Search the entries for lines with the string "agent" and say how many there are, giving only the number.
============
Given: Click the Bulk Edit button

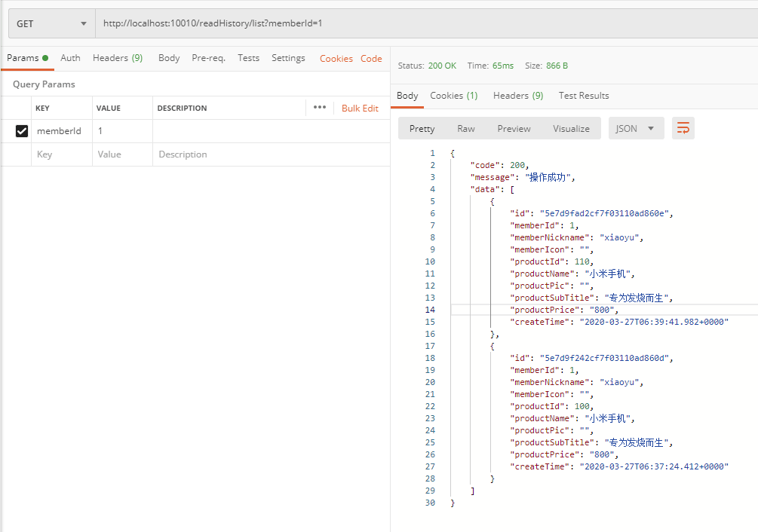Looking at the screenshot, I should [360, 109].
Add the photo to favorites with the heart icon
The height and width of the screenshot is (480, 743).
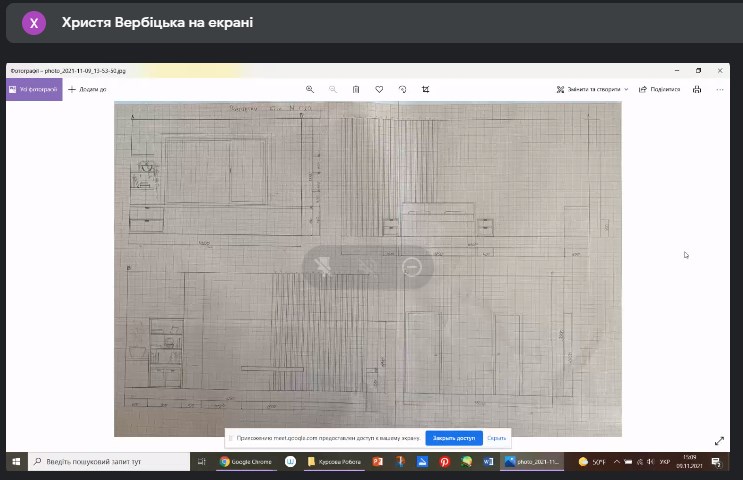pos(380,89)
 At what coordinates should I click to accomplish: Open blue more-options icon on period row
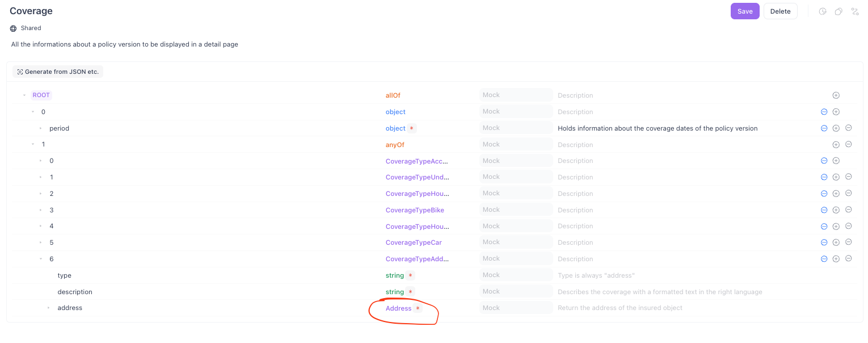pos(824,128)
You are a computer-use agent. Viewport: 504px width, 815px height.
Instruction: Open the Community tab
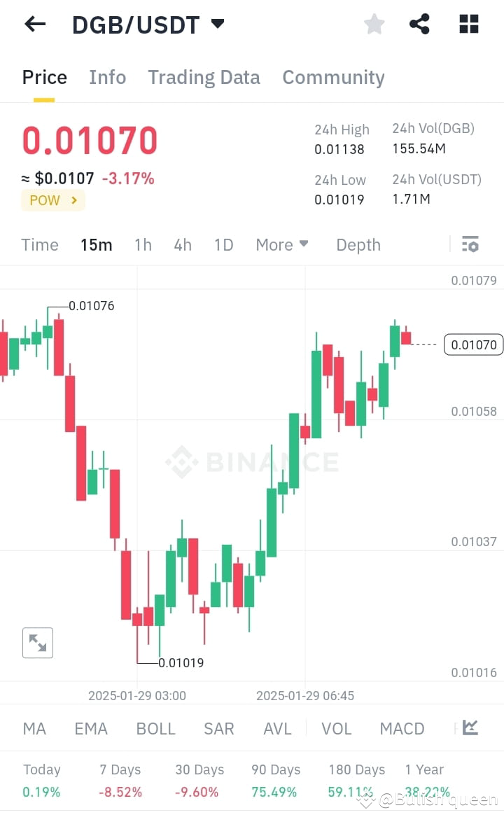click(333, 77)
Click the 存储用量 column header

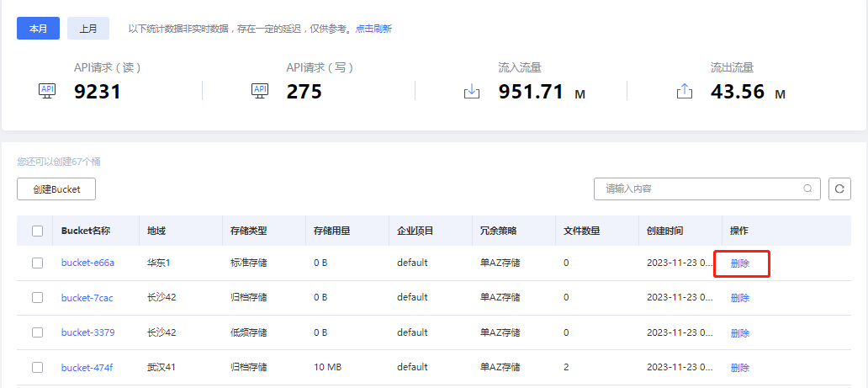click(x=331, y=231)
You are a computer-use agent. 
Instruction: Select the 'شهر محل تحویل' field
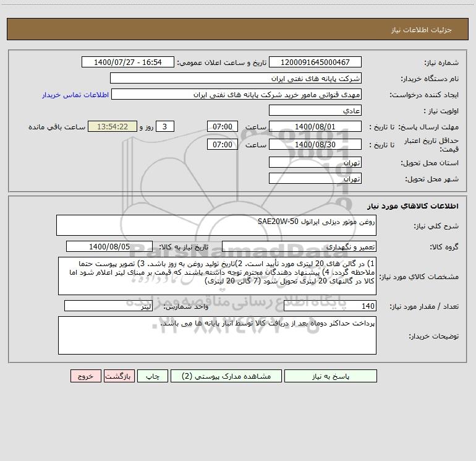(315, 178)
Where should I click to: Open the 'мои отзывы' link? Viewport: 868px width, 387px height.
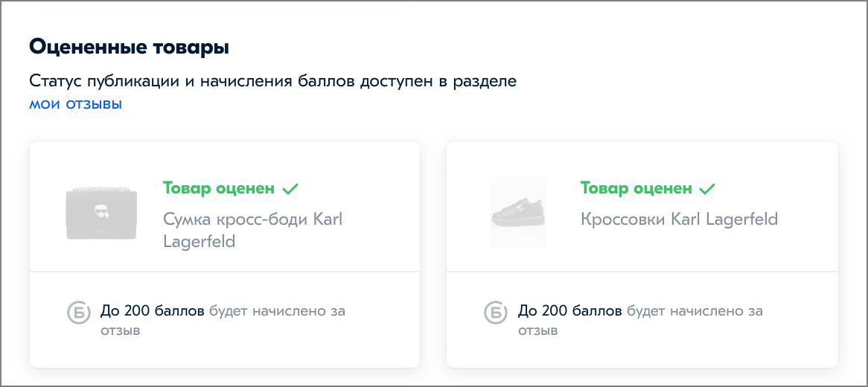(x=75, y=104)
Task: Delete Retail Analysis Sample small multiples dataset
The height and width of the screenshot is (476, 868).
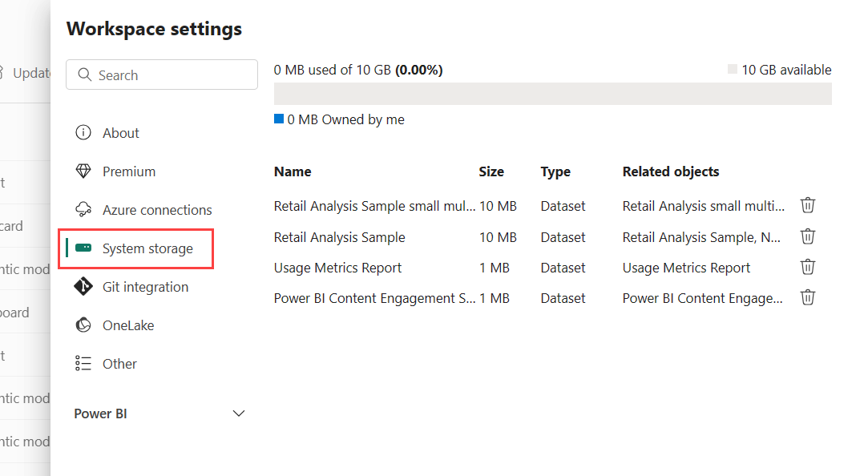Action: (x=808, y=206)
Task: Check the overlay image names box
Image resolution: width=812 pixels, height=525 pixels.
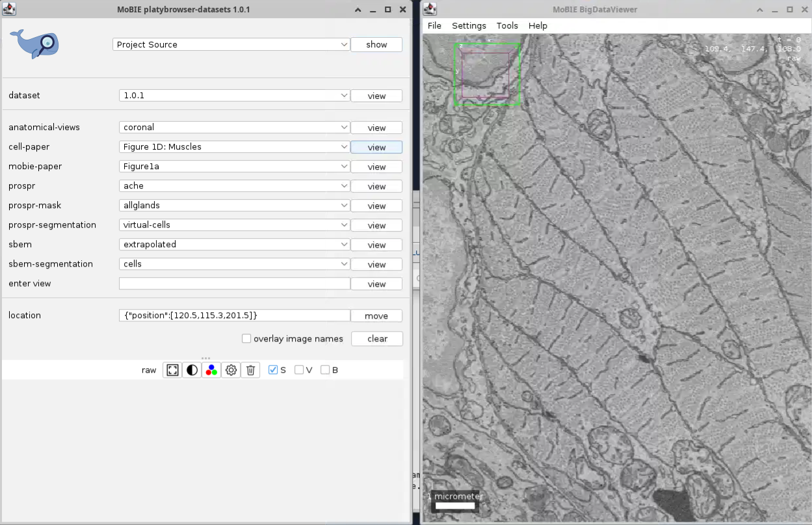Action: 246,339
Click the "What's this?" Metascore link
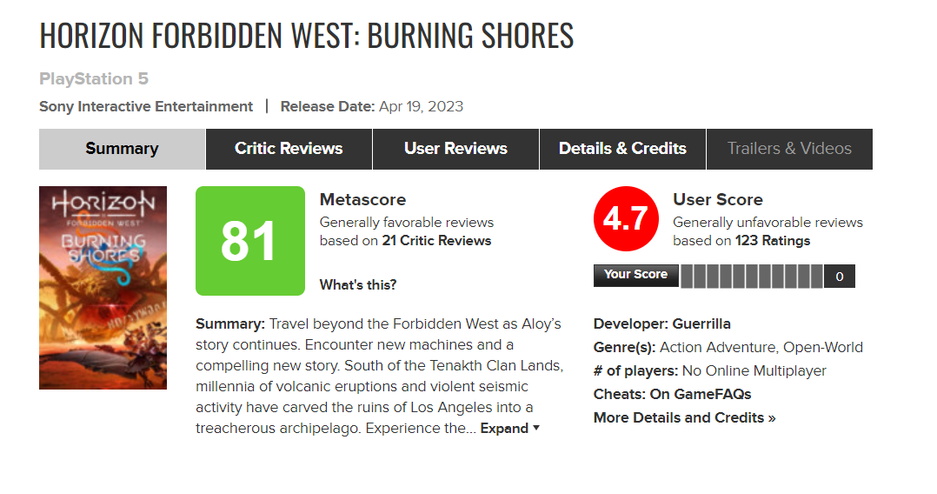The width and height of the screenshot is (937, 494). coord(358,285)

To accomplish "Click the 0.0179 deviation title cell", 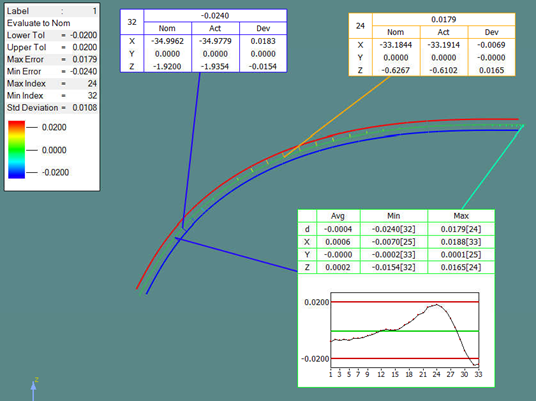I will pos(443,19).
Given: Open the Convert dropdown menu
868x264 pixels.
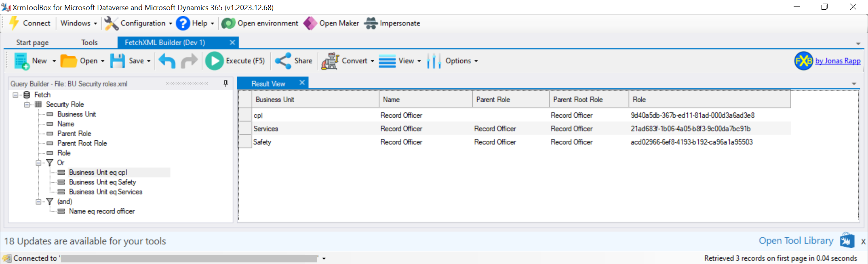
============
▸ TASK RESPONSE
2